Trecho >>

──────

Torna-se claro, assim, o caráter preventivo da doutrina da proteção integral, a qual deve ser efetivada para salvaguardar as crianças. Do contrário, o texto legal será letra morta.

Consequentemente, caso o Município não observe esses direitos fundamentais, como ocorre no presente caso, torna-se violador dos direitos preconizados tanto na Carta Maior, como no Estatuto da Criança e do Adolescente.

Cabe destacar que direitos fundamentais são direitos para os quais não se pode admitir desculpas, como dificuldades financeiras. Eles devem ser resguardados independente de qualquer situação.

Deste modo, é dever e obrigação do Município de Palhoça cumprir os direitos fundamentais das crianças palhocenses.

──────

Material fornecido >>
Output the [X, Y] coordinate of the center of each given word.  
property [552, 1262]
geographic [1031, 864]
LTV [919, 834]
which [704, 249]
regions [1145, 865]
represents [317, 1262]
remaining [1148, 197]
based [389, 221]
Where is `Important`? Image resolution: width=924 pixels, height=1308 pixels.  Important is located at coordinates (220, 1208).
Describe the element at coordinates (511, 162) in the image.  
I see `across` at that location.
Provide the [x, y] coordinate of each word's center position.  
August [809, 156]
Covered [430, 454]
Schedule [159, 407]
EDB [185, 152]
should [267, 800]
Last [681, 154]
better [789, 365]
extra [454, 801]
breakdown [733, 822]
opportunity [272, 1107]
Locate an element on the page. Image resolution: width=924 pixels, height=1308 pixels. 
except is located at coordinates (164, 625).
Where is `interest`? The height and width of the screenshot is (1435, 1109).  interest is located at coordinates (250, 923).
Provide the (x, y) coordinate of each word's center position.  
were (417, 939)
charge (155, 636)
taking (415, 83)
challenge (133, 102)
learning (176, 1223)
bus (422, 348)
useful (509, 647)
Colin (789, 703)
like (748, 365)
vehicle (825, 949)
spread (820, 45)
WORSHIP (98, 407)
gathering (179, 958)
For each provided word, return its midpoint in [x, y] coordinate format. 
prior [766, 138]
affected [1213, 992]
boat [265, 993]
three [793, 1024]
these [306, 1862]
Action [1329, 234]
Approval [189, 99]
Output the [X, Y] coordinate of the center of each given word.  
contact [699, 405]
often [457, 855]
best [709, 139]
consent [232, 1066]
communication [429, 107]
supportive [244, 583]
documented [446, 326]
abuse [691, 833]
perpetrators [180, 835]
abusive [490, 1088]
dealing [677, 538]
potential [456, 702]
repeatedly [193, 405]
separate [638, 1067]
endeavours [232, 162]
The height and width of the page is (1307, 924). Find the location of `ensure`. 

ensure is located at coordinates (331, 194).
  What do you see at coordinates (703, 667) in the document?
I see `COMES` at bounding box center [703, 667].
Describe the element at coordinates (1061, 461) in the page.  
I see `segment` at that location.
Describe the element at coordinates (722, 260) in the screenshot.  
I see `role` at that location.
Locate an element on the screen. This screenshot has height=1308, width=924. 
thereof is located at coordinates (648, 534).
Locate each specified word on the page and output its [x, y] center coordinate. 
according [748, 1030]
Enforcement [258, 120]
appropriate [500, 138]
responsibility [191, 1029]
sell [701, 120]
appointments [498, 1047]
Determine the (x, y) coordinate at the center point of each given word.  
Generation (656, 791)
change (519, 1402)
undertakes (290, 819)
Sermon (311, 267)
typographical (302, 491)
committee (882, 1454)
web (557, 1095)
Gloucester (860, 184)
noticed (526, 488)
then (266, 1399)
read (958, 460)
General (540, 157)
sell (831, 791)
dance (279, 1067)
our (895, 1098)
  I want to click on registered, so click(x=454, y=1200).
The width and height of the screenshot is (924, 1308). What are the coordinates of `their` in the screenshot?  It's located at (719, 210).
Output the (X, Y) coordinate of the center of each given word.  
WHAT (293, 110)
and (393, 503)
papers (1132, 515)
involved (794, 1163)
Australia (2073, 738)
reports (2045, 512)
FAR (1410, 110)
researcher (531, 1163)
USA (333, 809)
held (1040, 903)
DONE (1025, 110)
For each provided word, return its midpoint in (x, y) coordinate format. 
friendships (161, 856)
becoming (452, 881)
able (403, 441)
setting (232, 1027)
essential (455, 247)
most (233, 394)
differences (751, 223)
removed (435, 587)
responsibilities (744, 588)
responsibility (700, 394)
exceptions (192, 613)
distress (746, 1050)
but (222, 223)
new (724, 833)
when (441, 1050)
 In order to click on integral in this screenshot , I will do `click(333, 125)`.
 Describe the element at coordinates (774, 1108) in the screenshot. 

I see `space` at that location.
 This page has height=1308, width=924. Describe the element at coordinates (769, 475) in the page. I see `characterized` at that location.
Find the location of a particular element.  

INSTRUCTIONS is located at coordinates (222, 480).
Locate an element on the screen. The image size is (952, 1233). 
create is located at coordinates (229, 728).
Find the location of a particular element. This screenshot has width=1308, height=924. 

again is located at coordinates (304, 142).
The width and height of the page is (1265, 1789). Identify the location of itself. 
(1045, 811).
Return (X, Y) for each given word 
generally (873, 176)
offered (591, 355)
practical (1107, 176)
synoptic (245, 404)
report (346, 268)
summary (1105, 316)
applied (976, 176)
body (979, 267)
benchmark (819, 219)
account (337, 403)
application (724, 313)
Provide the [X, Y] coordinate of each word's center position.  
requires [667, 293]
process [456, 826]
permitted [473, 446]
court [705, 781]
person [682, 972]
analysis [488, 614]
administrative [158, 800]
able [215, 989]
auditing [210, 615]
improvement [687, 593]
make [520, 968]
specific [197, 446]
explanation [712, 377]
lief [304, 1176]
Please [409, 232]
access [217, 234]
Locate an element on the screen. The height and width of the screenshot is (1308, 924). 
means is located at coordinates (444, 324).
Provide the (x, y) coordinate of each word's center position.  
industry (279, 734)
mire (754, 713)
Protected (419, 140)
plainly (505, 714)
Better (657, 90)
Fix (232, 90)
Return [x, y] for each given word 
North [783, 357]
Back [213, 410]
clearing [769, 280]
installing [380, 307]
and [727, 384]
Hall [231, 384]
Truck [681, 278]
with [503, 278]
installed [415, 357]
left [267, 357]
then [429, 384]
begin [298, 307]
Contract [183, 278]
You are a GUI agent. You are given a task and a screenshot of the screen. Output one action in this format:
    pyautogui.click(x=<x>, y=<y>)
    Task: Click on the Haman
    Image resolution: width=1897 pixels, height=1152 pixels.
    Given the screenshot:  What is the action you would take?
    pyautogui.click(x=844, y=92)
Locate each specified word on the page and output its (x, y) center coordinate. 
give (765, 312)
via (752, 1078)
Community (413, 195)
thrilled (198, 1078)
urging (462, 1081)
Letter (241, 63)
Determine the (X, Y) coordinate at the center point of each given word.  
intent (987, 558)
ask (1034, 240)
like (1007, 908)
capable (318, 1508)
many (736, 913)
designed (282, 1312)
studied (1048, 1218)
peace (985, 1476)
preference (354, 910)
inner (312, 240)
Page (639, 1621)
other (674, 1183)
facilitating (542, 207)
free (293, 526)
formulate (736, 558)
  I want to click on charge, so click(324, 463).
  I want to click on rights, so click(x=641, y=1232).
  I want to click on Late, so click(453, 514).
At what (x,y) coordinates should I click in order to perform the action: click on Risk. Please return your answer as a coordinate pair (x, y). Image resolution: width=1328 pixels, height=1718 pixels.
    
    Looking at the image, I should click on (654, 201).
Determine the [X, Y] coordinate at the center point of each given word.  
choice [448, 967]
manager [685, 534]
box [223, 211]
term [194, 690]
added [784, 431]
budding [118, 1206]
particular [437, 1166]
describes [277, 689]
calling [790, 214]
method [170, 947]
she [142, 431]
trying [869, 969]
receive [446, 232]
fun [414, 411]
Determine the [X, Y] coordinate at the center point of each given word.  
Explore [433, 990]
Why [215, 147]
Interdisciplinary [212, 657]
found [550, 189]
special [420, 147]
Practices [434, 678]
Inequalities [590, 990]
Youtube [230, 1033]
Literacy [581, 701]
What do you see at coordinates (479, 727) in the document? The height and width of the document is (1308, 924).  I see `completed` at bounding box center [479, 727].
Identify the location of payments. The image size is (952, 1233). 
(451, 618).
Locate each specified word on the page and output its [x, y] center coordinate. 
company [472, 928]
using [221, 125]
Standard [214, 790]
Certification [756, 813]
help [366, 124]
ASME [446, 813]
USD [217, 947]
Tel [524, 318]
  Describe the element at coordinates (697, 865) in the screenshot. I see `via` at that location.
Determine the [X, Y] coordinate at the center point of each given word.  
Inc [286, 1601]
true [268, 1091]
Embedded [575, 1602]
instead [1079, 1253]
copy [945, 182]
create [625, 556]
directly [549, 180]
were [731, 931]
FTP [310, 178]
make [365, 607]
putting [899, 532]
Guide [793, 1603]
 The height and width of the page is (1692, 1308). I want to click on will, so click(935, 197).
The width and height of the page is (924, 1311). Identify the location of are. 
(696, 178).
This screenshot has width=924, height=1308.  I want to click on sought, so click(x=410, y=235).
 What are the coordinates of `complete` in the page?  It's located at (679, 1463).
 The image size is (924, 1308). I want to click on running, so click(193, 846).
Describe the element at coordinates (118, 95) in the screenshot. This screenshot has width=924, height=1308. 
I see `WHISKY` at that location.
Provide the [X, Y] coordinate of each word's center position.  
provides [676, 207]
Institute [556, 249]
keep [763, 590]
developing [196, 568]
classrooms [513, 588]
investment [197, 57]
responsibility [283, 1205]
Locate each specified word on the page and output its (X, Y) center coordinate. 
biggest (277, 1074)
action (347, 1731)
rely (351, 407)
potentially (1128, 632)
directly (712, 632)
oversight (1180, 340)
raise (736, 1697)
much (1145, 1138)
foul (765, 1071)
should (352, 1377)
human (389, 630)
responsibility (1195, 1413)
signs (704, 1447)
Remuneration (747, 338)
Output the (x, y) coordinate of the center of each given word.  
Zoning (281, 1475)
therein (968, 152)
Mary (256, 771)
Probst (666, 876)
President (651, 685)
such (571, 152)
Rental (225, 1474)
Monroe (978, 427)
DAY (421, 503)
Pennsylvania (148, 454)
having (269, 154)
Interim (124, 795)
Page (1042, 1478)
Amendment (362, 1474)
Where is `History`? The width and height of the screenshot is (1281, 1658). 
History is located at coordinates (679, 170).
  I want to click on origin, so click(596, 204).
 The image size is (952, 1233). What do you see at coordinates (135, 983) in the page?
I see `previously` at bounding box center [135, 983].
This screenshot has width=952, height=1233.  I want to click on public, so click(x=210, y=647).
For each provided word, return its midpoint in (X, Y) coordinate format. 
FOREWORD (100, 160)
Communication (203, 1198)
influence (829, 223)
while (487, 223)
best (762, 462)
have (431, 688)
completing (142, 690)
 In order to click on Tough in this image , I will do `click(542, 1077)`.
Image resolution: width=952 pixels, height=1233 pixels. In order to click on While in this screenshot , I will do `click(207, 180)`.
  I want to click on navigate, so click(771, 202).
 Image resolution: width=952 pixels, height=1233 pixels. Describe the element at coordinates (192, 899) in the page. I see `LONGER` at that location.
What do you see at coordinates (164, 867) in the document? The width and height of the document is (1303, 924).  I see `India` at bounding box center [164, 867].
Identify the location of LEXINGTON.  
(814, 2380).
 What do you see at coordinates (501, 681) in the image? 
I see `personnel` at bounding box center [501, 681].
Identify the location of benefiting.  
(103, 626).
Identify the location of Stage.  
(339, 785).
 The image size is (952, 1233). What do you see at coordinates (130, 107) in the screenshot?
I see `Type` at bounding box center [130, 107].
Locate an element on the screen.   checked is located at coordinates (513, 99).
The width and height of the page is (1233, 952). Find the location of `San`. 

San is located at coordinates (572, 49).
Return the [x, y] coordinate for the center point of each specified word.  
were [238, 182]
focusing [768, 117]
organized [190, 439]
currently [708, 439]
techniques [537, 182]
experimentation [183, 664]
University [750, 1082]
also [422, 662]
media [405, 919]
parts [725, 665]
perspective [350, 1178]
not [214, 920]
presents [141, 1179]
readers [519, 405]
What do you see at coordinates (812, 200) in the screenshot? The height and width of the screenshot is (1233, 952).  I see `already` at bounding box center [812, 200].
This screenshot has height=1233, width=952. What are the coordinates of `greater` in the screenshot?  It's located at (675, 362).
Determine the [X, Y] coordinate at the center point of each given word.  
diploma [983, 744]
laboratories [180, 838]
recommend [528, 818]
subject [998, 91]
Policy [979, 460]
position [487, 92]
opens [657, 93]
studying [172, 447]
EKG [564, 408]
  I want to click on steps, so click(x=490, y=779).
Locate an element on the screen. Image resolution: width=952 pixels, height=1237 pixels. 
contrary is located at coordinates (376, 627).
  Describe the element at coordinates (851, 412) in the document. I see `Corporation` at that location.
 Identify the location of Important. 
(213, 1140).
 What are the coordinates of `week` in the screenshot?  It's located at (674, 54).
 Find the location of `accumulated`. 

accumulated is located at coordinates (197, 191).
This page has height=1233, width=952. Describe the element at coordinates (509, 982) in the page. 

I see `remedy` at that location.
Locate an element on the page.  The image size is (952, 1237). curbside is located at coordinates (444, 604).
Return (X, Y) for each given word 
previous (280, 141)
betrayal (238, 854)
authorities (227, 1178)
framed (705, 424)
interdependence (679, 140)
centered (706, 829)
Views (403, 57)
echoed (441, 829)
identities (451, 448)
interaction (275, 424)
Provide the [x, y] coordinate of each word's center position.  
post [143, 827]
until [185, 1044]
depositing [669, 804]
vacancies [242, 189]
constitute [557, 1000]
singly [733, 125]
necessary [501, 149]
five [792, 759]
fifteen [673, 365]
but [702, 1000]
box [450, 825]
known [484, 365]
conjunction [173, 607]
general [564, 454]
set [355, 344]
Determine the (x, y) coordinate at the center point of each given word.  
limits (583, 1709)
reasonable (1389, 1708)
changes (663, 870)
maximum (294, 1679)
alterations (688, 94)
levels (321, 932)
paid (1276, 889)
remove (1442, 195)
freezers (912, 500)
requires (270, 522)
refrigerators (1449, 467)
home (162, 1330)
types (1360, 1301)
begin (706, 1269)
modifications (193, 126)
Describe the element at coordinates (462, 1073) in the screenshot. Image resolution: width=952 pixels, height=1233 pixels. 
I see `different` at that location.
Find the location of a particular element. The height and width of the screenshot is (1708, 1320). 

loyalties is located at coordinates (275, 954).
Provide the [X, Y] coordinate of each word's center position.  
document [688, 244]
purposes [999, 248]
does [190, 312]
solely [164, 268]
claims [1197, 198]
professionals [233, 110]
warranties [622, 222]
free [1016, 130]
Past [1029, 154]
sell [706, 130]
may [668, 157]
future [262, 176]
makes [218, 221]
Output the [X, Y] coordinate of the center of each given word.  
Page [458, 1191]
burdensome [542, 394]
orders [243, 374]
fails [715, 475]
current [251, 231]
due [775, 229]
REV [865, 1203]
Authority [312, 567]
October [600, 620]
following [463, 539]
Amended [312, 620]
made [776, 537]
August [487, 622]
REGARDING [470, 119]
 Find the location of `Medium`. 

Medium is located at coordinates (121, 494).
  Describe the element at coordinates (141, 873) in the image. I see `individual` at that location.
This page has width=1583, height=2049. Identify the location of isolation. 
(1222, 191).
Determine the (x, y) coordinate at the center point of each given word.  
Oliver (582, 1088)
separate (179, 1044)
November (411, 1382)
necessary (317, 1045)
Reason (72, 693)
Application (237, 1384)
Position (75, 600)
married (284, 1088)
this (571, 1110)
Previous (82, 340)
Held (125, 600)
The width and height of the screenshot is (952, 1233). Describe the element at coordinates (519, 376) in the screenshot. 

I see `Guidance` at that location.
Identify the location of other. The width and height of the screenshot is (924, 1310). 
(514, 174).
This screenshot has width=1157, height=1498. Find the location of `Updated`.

──────

Solicitação A >> Diga se cada afirmação abaixo está de acordo com o trecho sobre os direitos fundamentais das crianças de Palhoça, respondendo sim ou não e citando literalmente as palavras do trecho que decidem a resposta. (i) Dificuldades financeiras podem justificar o descumprimento de direitos fundamentais. (ii) A doutrina da proteção integral tem caráter preventivo. (iii) Cabe ao Município de Palhoça o dever de cumprir os direitos fundamentais das crianças palhocenses.
Solicitação B >> Reproduza fielmente a parte do trecho sobre os direitos fundamentais das crianças de Palhoça que começa em "Consequentemente, caso o" e termina em "e do Adolescente.".
Solicitação C >> Retome o trecho sobre os direitos fundamentais das crianças de Palhoça a partir do ponto em que ele termina.

Resposta A >>
(i) Não: "direitos fundamentais são direitos para os quais não se pode admitir desculpas, como dificuldades financeiras".
(ii) Sim: "Torna-se claro, assim, o caráter preventivo da doutrina da proteção integral".
(iii) Sim: "é dever e obrigação do Município de Palhoça cumprir os direitos fundamentais das crianças palhocenses".

Resposta B >>
Consequentemente, caso o Município não observe esses direitos fundamentais, como ocorre no presente caso, torna-se violador dos direitos preconizados tanto na Carta Maior, como no Estatuto da Criança e do Adolescente.

Resposta C >>
E não se alegue falta de recursos financeiros, humanos ou materiais no escopo de se eximir de seu dever estabelecido, pois não cabem escusas ou justificativas para o descumprimento de direitos fundamentais relacionados à criança e ao adolescente. Até porque investir na criança e no adolescente é investir no futuro.

Quanto a isso, já se decidiu:

[...] O artigo 227 da Constituição Federal estipula como dever do Estado, bem como da família e da sociedade, assegurar à criança e ao adolescente, com absoluta prioridade, a concretização da sua dignidade humana, mormente no tocante a colocá-los a “salvo de toda forma de negligência, discriminação, exploração, violência, crueldade e opressão”, para tanto promovendo programas de assistência social.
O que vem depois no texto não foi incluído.